Natuurlijk was zijn vader zwaar teleurgesteld. “Hij is er nooit helemaal overheen gekomen. Je ziet nog steeds dat een vader verwacht dat zijn zoon het bedrijf overneemt; jonge jongens, die rechtstreeks van de landbouwschool komen. Dan zeg ik: laat die jongen toch eerst de wereld verkennen. Maar dan kijken ze je een beetje wazig aan. Ze zien alleen wat ze willen zien: er is maar één groep in de wereld, dat zijn de boeren.”

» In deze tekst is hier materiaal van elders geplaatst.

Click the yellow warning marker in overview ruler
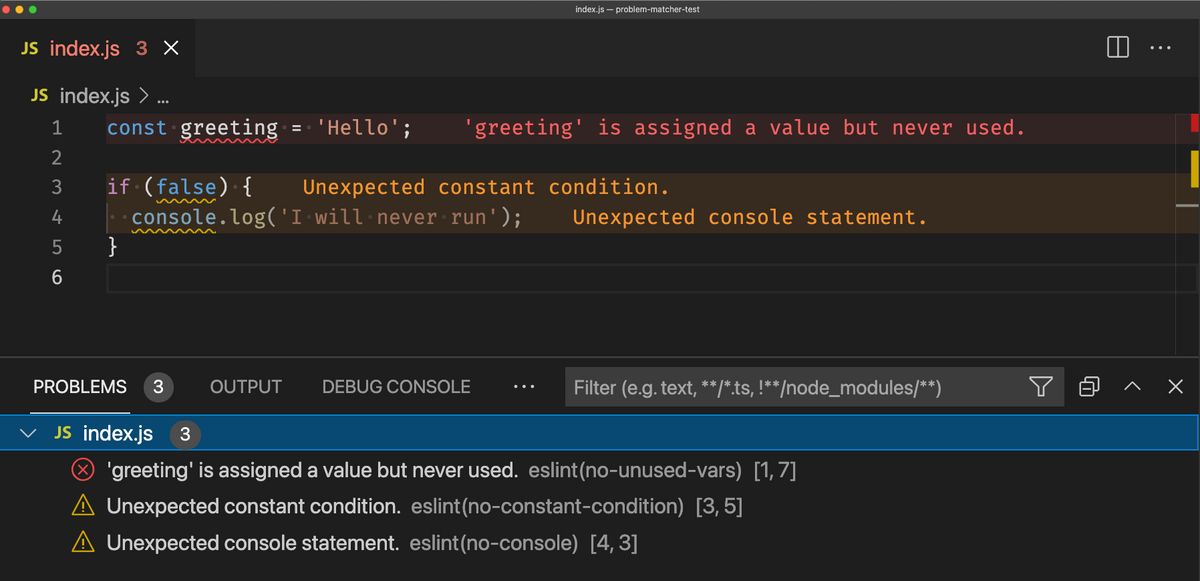 click(1194, 168)
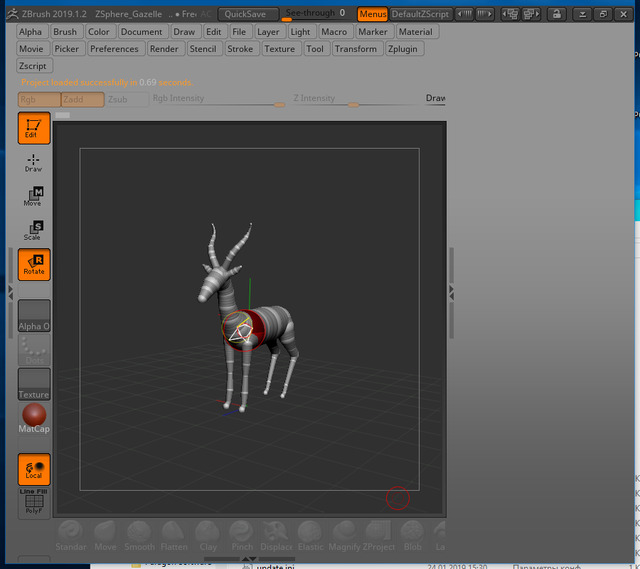Toggle PolyF line fill display

(33, 503)
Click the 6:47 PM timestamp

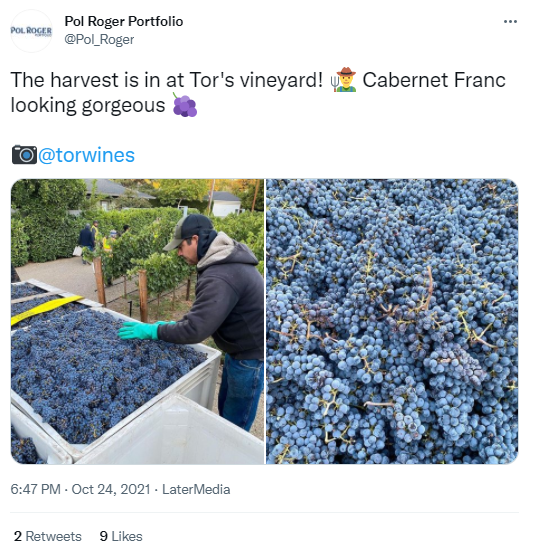[35, 489]
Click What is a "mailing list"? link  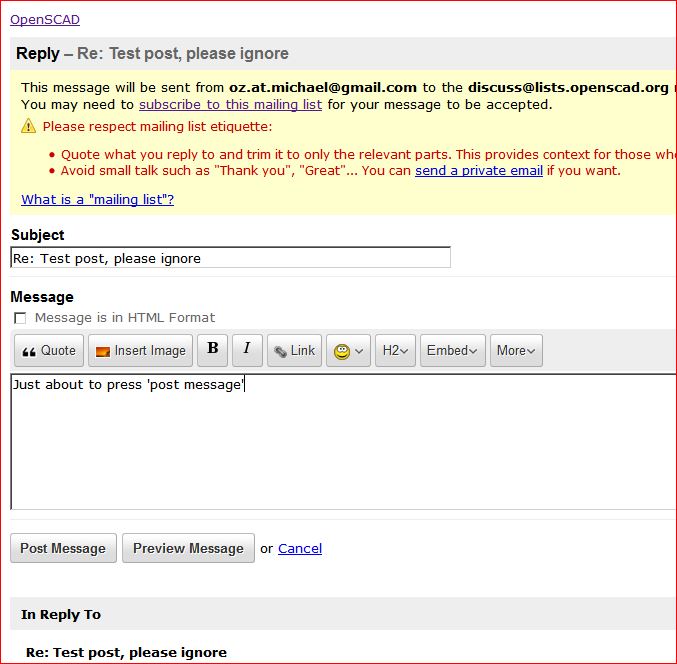coord(97,199)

“Dat geldt ook voor die hele Farmer Defence Club. Als je een gewone baan hebt, moet je overleggen met collega’s of met je baas. Boeren hoeven met niemand te overleggen. Ze hebben maar één doel voor ogen: ons bedrijf moet elk jaar groter worden. Als een adviseur zegt: ik zou het anders doen, zeggen ze: ik zoek wel een andere adviseur. Milieuproblemen bestaan niet, die zijn verzonnen. Het is echt triest: omgekeerde vlag, een rode zakdoek en miljoenen op de bank. En maar janken. Sofaboeren noem ik ze. Ik kan daar zo slecht tegen. Ze zijn niet allemaal zo, hoor. Er zijn ook boeren van gezinsbedrijven bij. Die hebben reden om zich zorgen te maken.”
Veel familieleden en vrienden zijn nog steeds boer. “Vroeger konden we nog heftig discussiëren, maar tegenwoordig houden we liever onze mond. De tegenstellingen zijn te groot. We zijn bang dat we vrienden verliezen als we echt zeggen wat we vinden.”
Westerveld gaat, samen met zijn zoons en dochter, de landbouwgrond rond zijn huis omzetten in natuurgebied. Ze gaan bomen planten en graan verbouwen op een biologische manier. Een veehouder die van dat plan hoorde, stuurde hem een appje: ‘Ben je ook al door het virus besmet?’